Auteri contesta inoltre l’atteggiamento dei vertici della struttura che, a suo dire, invece di fornire chiarimenti sulle segnalazioni, avrebbero avviato una ricerca dei responsabili della diffusione di una fotografia e delle denunce sulle condizioni dei pazienti.
“Anziché chiedere scusa per i casi di scabbia e per la pessima gestione, i vertici hanno deciso di cambiare strategia: la caccia alle streghe”, scrive il parlamentare, riferendo anche di presunte minacce rivolte a chi avrebbe fatto emergere la vicenda, sia tra il personale dell’ospedale sia all’interno della struttura.
L’onorevole Auteri sostiene che la fotografia circolata nelle scorse settimane non rappresenterebbe un episodio isolato, ma potrebbe essere “la punta dell’iceberg” di una situazione più ampia. Si tratta, tuttavia, di circostanze che dovranno essere accertate attraverso le verifiche delle autorità sanitarie e degli organi preposti.
“Proprio per questo, la mia sensibilità e il mio impegno mi hanno portato a depositare un atto ispettivo”, dichiara Auteri, annunciando che venerdì sarà una giornata importante per fare chiarezza sulla vicenda e verificare eventuali responsabilità.

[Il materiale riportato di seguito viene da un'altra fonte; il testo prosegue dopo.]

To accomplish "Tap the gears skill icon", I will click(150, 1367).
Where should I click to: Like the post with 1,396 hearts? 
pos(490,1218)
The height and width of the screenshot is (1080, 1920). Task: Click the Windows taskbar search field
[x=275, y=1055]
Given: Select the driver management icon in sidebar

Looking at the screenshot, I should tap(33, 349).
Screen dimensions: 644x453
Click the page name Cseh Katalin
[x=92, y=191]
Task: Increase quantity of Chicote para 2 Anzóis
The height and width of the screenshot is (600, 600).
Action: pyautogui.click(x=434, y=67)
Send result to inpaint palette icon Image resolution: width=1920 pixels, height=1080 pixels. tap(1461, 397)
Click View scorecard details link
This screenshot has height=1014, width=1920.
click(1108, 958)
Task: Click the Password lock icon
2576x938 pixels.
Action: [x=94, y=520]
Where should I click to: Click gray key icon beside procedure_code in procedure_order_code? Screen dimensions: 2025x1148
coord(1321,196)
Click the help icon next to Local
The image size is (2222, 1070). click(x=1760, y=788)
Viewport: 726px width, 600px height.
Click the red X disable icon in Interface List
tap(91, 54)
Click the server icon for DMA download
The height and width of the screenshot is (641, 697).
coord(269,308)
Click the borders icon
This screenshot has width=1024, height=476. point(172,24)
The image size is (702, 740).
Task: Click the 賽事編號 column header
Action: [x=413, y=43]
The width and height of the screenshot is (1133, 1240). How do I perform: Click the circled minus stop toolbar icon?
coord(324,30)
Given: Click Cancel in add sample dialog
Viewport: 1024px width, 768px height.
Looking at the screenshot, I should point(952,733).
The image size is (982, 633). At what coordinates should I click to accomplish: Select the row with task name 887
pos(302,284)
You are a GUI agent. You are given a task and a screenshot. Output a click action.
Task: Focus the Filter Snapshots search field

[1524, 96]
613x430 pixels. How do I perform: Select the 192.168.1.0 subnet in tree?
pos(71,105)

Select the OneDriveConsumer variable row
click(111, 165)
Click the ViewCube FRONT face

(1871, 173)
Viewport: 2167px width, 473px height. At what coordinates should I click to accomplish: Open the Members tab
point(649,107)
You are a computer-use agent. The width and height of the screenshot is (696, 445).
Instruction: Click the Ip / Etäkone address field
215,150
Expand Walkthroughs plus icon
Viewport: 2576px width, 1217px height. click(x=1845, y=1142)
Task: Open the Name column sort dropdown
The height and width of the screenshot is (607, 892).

Il parlamentare afferma inoltre di voler accertare se all’interno dell’ospedale di Lentini vi siano state omissioni o comportamenti finalizzati a minimizzare la situazione. “L’omertà finisce qui. Non mi fermerò davanti a nessuna minaccia”, conclude.
La vicenda resta ora all’attenzione delle autorità sanitarie competenti, chiamate a verificare le condizioni dei pazienti, la qualità dell’assistenza prestata nella RSA Sant’Antonio e la fondatezza delle segnalazioni riportate.